5.     Propuestas de separación permanente y definitiva

Se considera separación permanente aquella de duración superior a dos años en la que no existe previsión de reintegración, pero no se descarta que pueda ocurrir en algún momento, y separación definitiva aquella en la que la reintegración ha sido descartada, aunque pueda haber contacto del NNA con su familia de origen. 

La separación permanente o definitiva deberá adoptarse cuando se den las siguientes circunstancias:

  1. No se ha conseguido la reintegración familiar en el plazo de tiempo establecido para ello, habiéndose propuesto o aplicado todos los recursos requeridos indicados en el Plan de Caso.
  2. La situación familiar parece irreversible o las personas progenitoras, tutoras o guardadoras requieren para su capacitación un periodo de tiempo incompatible con el interés superior del NNA y perjudicial para su bienestar y desarrollo.
  3. Las personas progenitoras, tutoras o guardadoras han renunciado a sus obligaciones y derechos como tales.

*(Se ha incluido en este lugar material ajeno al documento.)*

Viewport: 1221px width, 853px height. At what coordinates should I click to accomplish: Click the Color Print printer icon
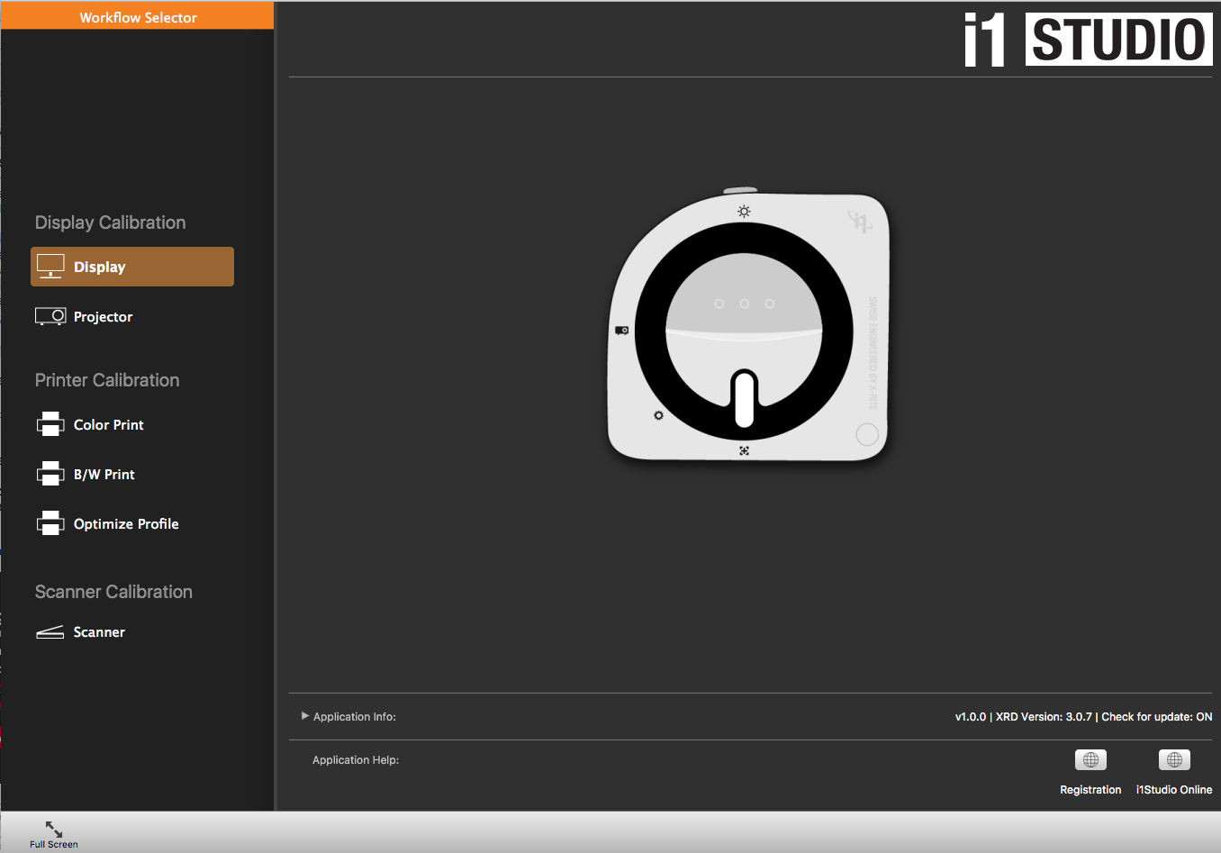pyautogui.click(x=50, y=424)
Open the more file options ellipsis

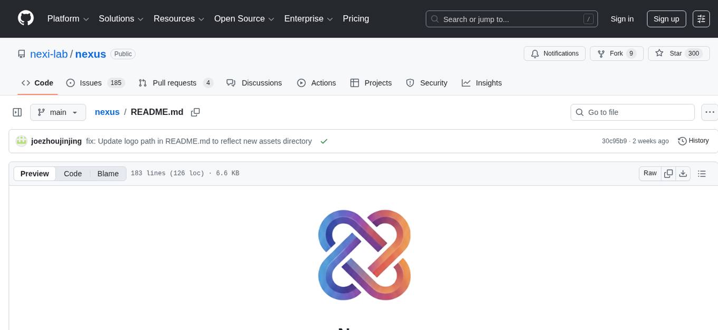[x=710, y=112]
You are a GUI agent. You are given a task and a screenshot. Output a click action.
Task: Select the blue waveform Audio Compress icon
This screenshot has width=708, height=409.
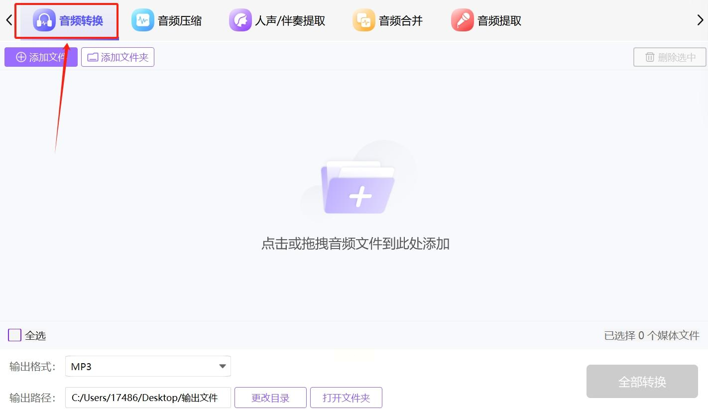[143, 20]
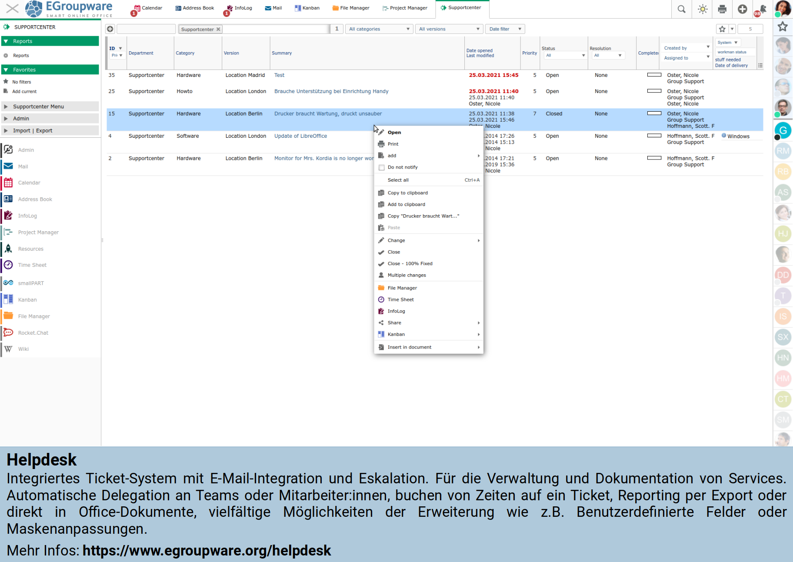Select Close - 100% Fixed menu entry

[410, 263]
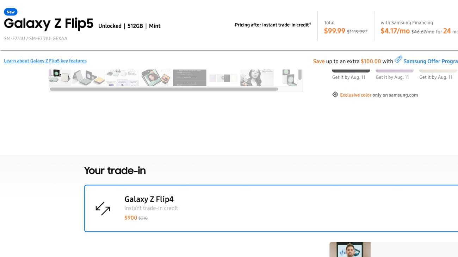Select the Lavender color swatch
This screenshot has width=458, height=257.
[x=394, y=69]
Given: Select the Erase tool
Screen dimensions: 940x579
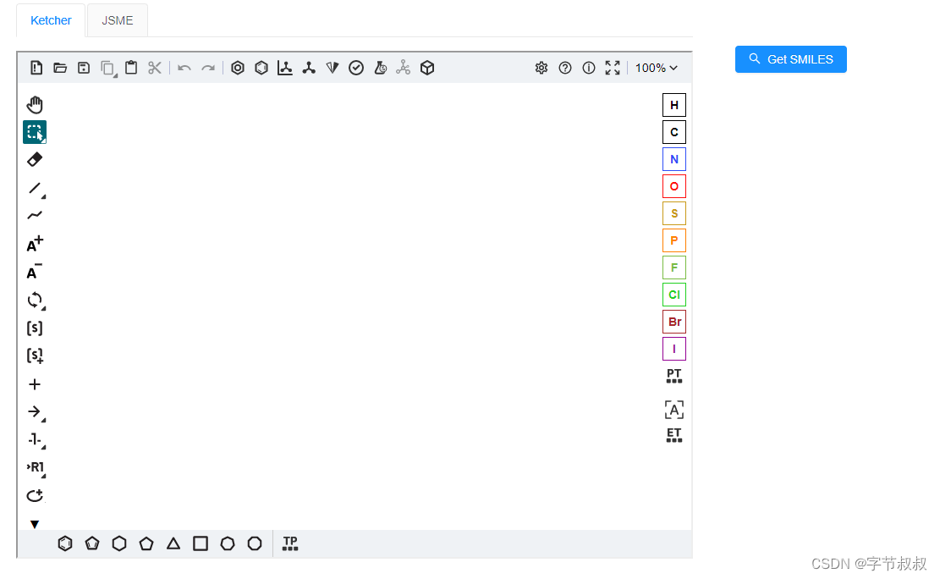Looking at the screenshot, I should (35, 158).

Nunca se deberá incluir a un NNA en un Programa de Separación permanente o definitiva sin antes haber constatado claramente o haberlo intentado, a través de la provisión de servicios de apoyo y tratamiento a la familia de origen, que las personas progenitoras, tutoras o guardadoras no van a ser capaces de proporcionar una atención adecuada a sus necesidades o que el plazo de tiempo que pueden necesitar para su capacitación o rehabilitación no es compatible con las necesidades del NNA.  

La duración máxima para completar los procesos de reintegración familiar y para las medidas de separación temporal será de dos años, tiempo tras el cual el AMF deberá adoptar medidas de carácter permanente o definitivo para el NNA, salvo que su interés superior aconseje la prórroga de la medida temporal por la previsible e inmediata reintegración familiar.  No obstante, no será necesario esperar al cumplimiento de los dos años si se constata que la reintegración no es posible. 

Los plazos de tiempo para las medidas temporales con niños y niñas de corta edad serán inferiores a los establecidos para NNA de edades superiores.

Cuando no se pueda conseguir la integración  estable del NNA en ningún  entorno familiar (por ejemplo, por razones de edad, patología, problemas comportamentales específicos), la actuación del AMF, además de cubrir las funciones parentales, a (a) preparar al NNA para integrarse en el mundo adulto al alcanzar la mayoría  de edad, y, (b) si eso no es posible por la presencia de discapacidades graves e incapacitantes en el NNA, se buscará su integración en un entorno o centro especializado.